Israel’s once-strong ties to Turkey soured in 2010 when Israeli commandos killed 10 Turkish activists after storming the Mavi Marmara, a ship in a convoy seeking to break an Israeli naval blockade of the Palestinian territory of Gaza. Turkey has demanded Israel apologize for the assault, pay compensation and lift the Gaza blockade for normalization of ties.
“There are some positive steps that have been taken for the lifting of the blockade and the paying of compensation. They are not warm to totally lifting the blockage of Gaza but they have arrived at a point where they assume they can loosen the blockage for Turkey,” Davutoğlu told AKP’s executives.
“They state that they might not prevent assistance sent to Palestine. As for the compensation, there are international standards on this matter; we seek harmony with these standards. There is flexibility on this issue, too, on the part of Israel,” he said.
But Davutoğlu emphasized that a final deal was not guaranteed because Israel might eventually cease “fulfilling what falls on its shoulders.”
Numerous efforts to normalize ties between Turkey and Israel have failed, including one initiated by U.S. President Barack Obama in March 2013. At the time, Israel bowed to a longstanding demand by Ankara, once a close strategic partner, to apologize formally for the deaths aboard the Mavi Marmara. However, an agreement to normalize relations has not been achieved.
In a bid to separate actions by the elected Israeli government that anger Turkish government from the broad framework of bilateral relations with Israel, a senior executive of the AKP said the “friendly” nature of relations with both “the Israeli state and the Israeli people” were undisputable for Turkey.
“There is no final agreement,” Ömer Çelik, a spokesperson for ruling AKP, said Dec. 20, while referring to recent reports suggesting Israel and Turkey had struck a deal to normalize ties following high-level bilateral talks in Switzerland.

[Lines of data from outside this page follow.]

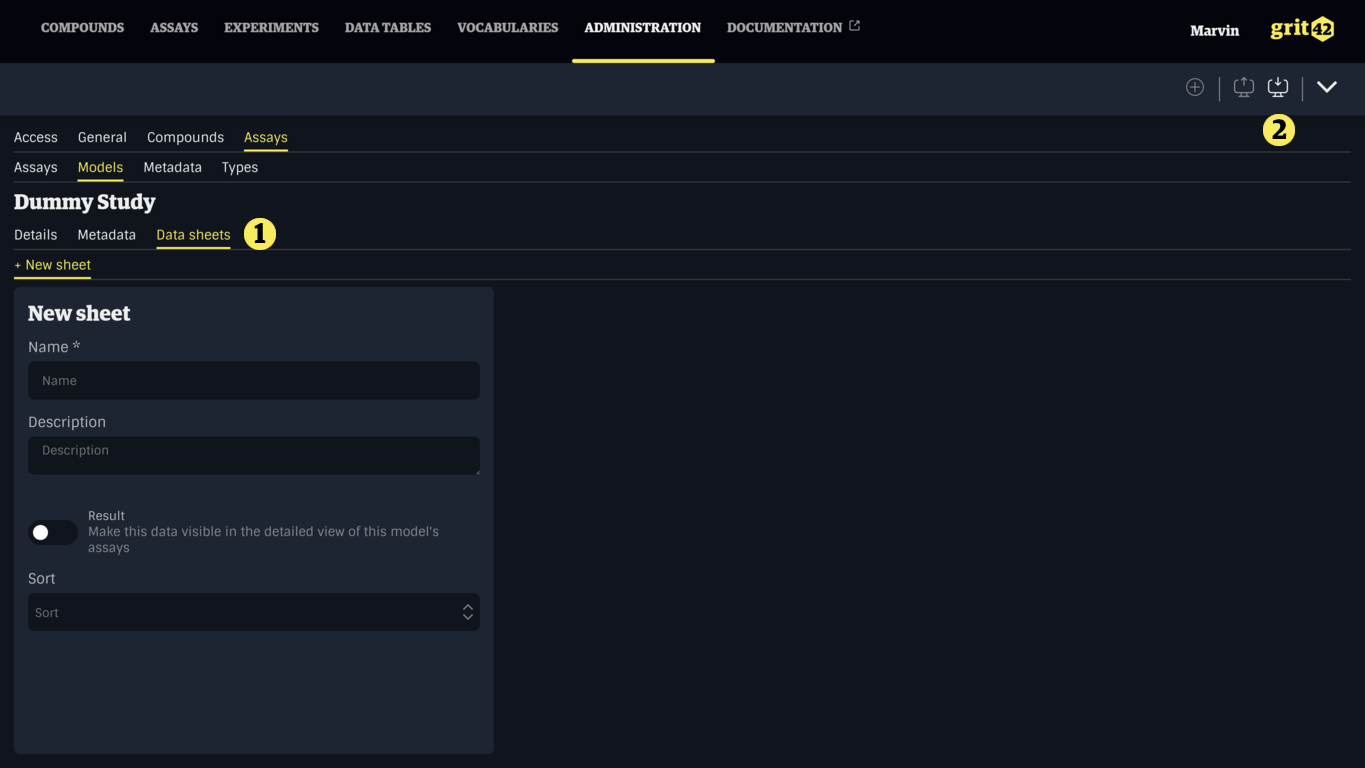Click the + New sheet tab
Image resolution: width=1365 pixels, height=768 pixels.
coord(53,265)
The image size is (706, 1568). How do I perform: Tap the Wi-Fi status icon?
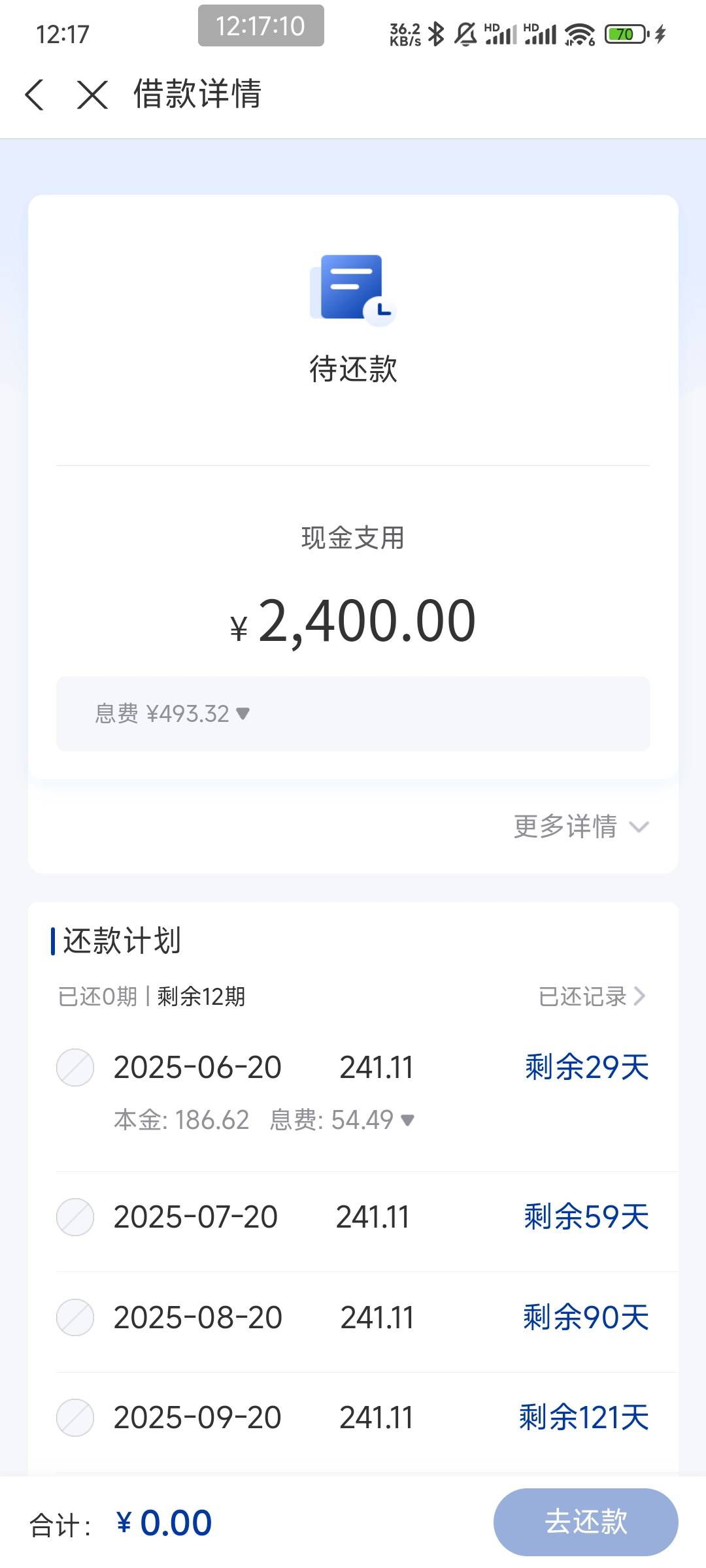coord(580,34)
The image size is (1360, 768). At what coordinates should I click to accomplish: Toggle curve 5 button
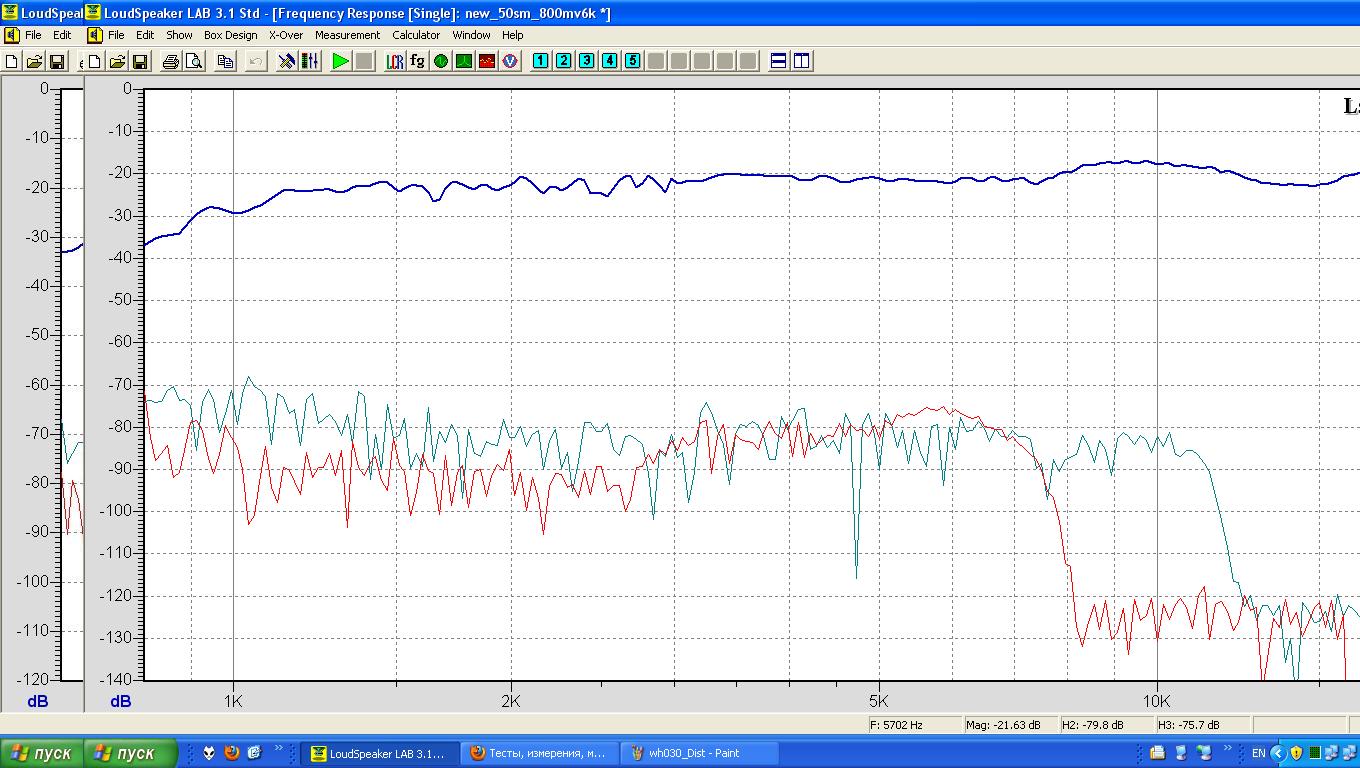tap(632, 61)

There is no deal yet which has been signed by both sides, as work on a preliminary draft is still underway, Çelik said at a press conference held while AKP executives were still attending the MKYK.
“Certainly the Israeli state and the Israeli people are friends of Turkey. Our criticism so far has been directed at the Israeli government’s extreme behavior and at its behavior which we don’t consider legitimate. In this context, the Mavi Marmara attack marked a turning point,” Çelik said.
A senior Turkish official, who requested anonymity, told reporters on Dec. 18 that progress had been made on Turkey’s key demands to lift the blockade on the Gaza Strip and compensation over the 2010 raid.
“We are close to a final framework” for a deal on the normalization of ties, said the official. “There is tangible, positive progress.”
Earlier, Israeli officials revealed that Israel and Turkey in secret talks in Switzerland had reached “understandings” to normalize ties that were downgraded following the deadly 2010 Israeli commando raid.